What the task asks: Pull every line holding the word "dropdown" out of the data and copy it.

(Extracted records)
---+---

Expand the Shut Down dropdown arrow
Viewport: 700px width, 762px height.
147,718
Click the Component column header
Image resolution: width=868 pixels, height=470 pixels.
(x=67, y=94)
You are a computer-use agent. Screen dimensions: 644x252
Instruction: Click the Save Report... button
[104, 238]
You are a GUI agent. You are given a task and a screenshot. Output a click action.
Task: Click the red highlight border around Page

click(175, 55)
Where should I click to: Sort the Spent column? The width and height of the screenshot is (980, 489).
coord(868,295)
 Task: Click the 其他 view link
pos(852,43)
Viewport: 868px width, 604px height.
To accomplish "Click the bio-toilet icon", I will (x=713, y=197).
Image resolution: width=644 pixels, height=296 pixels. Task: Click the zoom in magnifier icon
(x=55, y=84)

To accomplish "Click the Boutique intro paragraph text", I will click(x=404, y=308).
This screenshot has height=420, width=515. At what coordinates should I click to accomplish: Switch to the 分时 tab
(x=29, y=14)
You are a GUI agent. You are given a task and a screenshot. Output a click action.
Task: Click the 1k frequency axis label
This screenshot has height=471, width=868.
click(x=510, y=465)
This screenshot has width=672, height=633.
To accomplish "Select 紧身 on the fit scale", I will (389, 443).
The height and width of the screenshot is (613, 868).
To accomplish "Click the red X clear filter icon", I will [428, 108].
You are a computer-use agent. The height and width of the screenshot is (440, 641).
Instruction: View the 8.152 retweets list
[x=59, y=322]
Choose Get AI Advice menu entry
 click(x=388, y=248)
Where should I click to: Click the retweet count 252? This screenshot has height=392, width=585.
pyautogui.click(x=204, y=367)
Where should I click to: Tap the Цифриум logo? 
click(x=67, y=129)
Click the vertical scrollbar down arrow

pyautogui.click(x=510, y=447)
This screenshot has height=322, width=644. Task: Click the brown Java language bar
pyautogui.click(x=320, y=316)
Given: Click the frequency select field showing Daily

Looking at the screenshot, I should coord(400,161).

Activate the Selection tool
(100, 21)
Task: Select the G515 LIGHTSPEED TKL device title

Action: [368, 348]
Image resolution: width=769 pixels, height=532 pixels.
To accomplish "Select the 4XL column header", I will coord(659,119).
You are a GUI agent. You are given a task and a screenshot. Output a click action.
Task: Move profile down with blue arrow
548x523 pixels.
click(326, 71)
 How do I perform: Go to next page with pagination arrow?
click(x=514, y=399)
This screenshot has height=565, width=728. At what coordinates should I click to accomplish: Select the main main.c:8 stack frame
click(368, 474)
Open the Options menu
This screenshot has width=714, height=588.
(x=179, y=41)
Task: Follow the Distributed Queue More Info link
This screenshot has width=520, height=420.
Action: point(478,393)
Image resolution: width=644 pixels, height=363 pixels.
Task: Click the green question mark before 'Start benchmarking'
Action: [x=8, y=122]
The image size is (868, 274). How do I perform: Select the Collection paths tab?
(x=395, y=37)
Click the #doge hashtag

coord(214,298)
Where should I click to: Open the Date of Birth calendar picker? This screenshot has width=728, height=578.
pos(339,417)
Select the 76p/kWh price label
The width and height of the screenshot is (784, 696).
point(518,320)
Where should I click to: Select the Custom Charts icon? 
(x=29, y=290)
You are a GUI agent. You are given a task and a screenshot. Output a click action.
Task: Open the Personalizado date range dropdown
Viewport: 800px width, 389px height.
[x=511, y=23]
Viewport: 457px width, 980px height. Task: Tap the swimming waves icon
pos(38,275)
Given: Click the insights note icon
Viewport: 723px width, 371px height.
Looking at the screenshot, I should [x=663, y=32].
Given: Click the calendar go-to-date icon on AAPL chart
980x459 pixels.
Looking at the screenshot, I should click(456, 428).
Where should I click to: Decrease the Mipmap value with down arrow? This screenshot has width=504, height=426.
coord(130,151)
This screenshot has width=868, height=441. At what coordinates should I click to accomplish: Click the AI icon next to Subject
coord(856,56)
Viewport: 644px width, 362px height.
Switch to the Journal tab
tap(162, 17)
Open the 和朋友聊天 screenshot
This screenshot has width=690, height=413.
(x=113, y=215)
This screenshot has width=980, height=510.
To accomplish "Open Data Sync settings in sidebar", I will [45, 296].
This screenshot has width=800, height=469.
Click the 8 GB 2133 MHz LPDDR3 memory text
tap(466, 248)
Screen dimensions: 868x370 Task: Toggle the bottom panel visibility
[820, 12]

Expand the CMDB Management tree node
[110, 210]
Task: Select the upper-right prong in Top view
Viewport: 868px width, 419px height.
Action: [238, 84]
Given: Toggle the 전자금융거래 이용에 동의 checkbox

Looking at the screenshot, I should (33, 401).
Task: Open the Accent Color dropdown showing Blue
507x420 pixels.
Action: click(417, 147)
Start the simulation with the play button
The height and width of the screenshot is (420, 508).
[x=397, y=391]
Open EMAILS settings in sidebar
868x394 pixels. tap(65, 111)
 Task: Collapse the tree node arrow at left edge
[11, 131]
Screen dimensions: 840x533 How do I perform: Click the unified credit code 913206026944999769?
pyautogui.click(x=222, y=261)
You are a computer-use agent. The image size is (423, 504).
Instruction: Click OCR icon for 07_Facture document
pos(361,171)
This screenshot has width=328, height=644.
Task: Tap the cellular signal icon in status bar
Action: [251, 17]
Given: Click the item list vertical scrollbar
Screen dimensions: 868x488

---+---

Output for this task:
Expand the Shut Down dropdown arrow
Task: Open the Personalizado date range dropdown
Task: Open the Accent Color dropdown showing Blue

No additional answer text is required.